Helped by leaner inventories, which drove gross margin improvement, the off-price retailer produced adjusted net income of $42 million, or 51 cents per diluted share, a 16 percent year-over-year improvement and 3 cents above consensus estimates.
DSW’s reported Q3 net income remained flat year-over-year at $39 million, but earning per share, at 47 cents, advanced 7 percent over the comparable period.
“Our third-quarter results demonstrate the progress [we’ve made] in [the] business after four consecutive quarters of decline,” said DSW CEO Roger Rawlins during the firm’s conference call. “In contrast to last year, we were able to manage inventories through cancellations and reorders, allowing us to enhance our merchandise margin. While there’s still plenty of opportunity for improvement, including returning to positive comps, this quarter’s results demonstrate the kind of success we can achieve.”
DSW’s revenues rose 4.7 percent, to $696.6 million, but missed estimates for revenues of $711.6 million. The firm’s newly acquired e-commerce site, Ebuys Inc., contributed $21 million to those revenues. Comps remained in the red, down 2 percent in the quarter.
“Freshness and consistency of our assortments resulted in better regular-price selling in women’s dress casual and a continued acceleration in our athletic business,” Rawlins said. “These improvements were offset by a late start in boots, which we partially anticipated.”
Looking ahead, DSW’s chief said he’s bullish that the firm’s actions to reduce clearance markdowns will help generate more profitable sales during the holiday season.

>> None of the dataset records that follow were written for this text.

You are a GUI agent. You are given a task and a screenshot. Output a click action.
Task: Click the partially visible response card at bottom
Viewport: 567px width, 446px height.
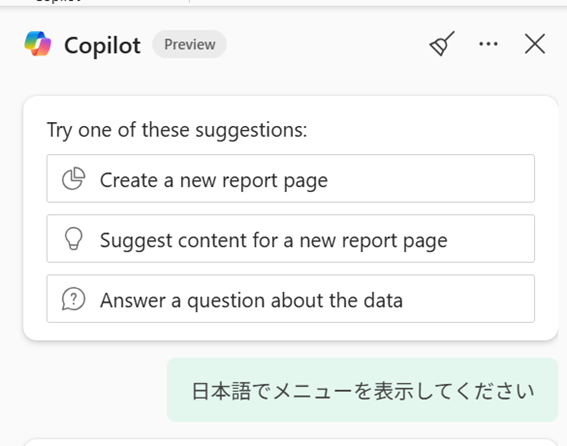[x=290, y=442]
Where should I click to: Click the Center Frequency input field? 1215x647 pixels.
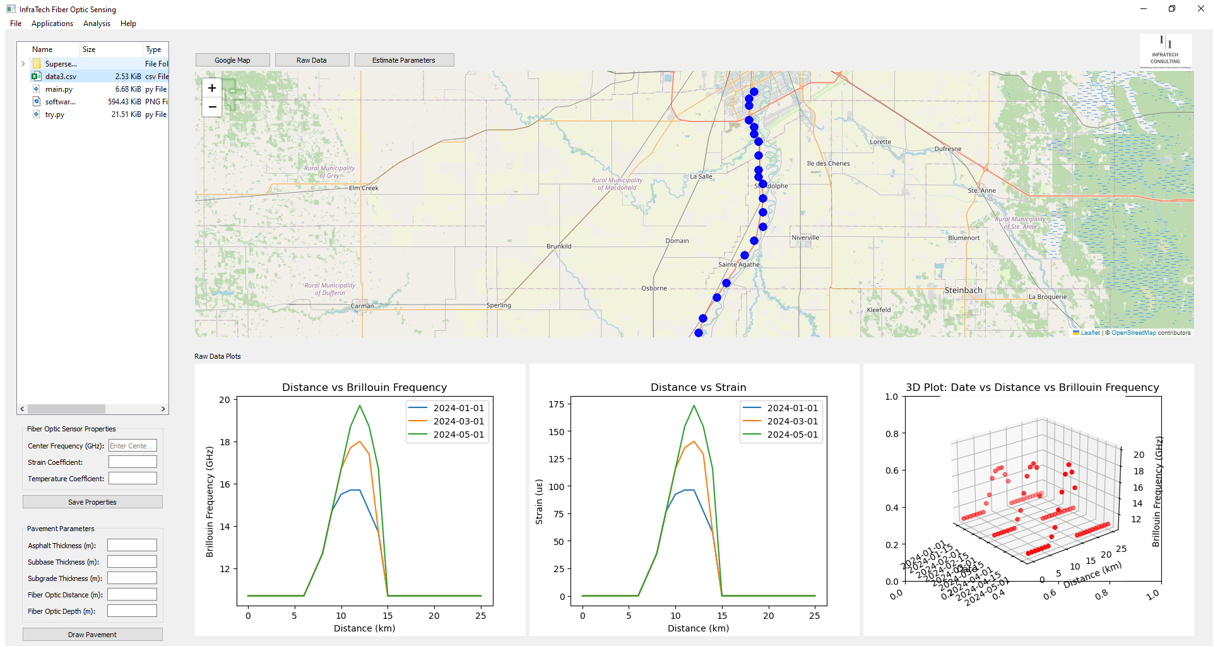(132, 446)
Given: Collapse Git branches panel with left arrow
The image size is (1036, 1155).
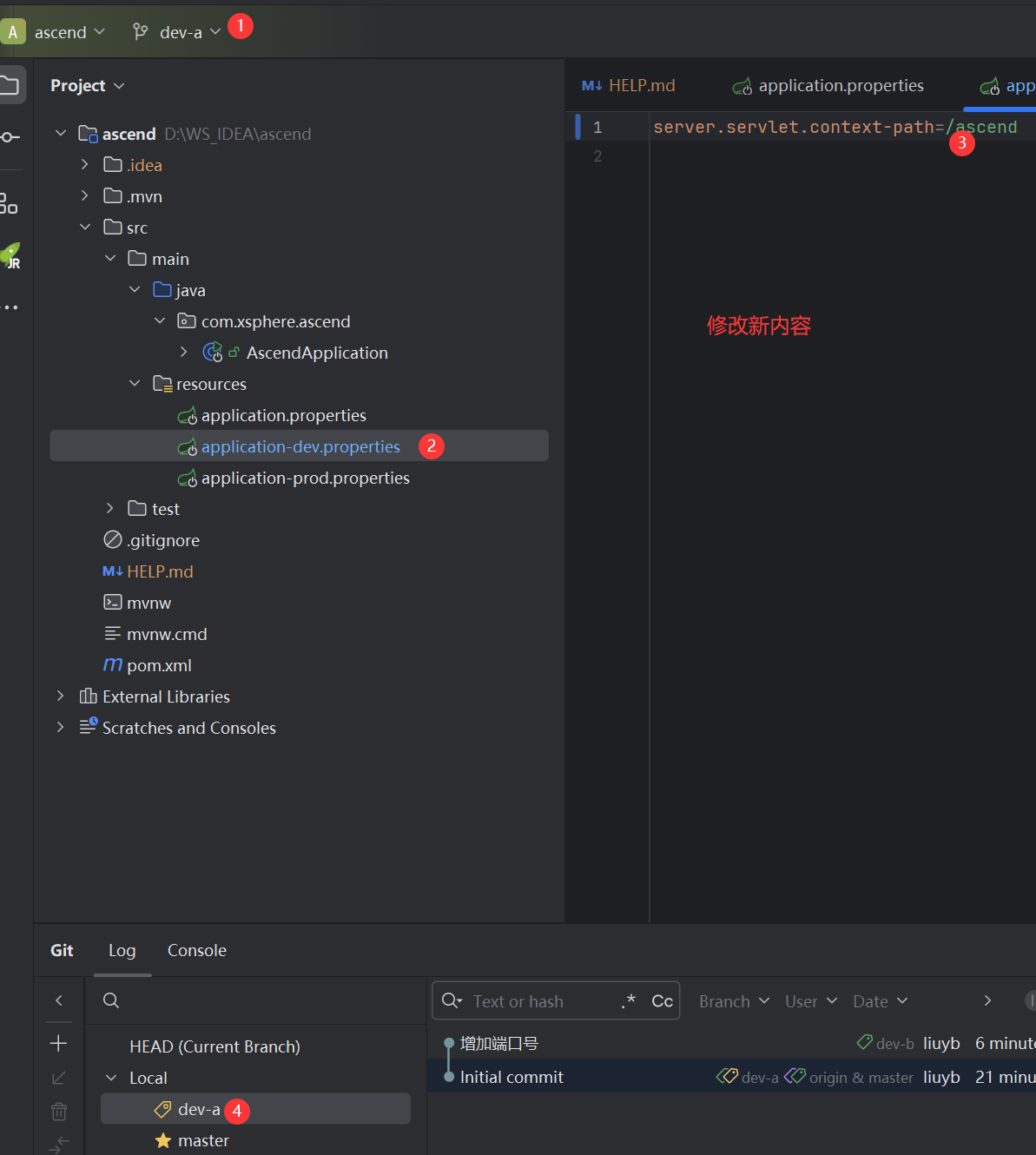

DSW raised its full-year outlook to $1.35 to $1.45 per share and said it has positioned its inventory so that it expects lower markdowns than the fourth quarter last year. Still, the company cautioned that it is positioning its sales plan with some flexibility while protecting its bottom line. As such, the updated outlook assumes a low to mid-single-digit comp decline for the fall season, a tax rate of approximately 39 percent and a lower share count of 82 million shares for the full year.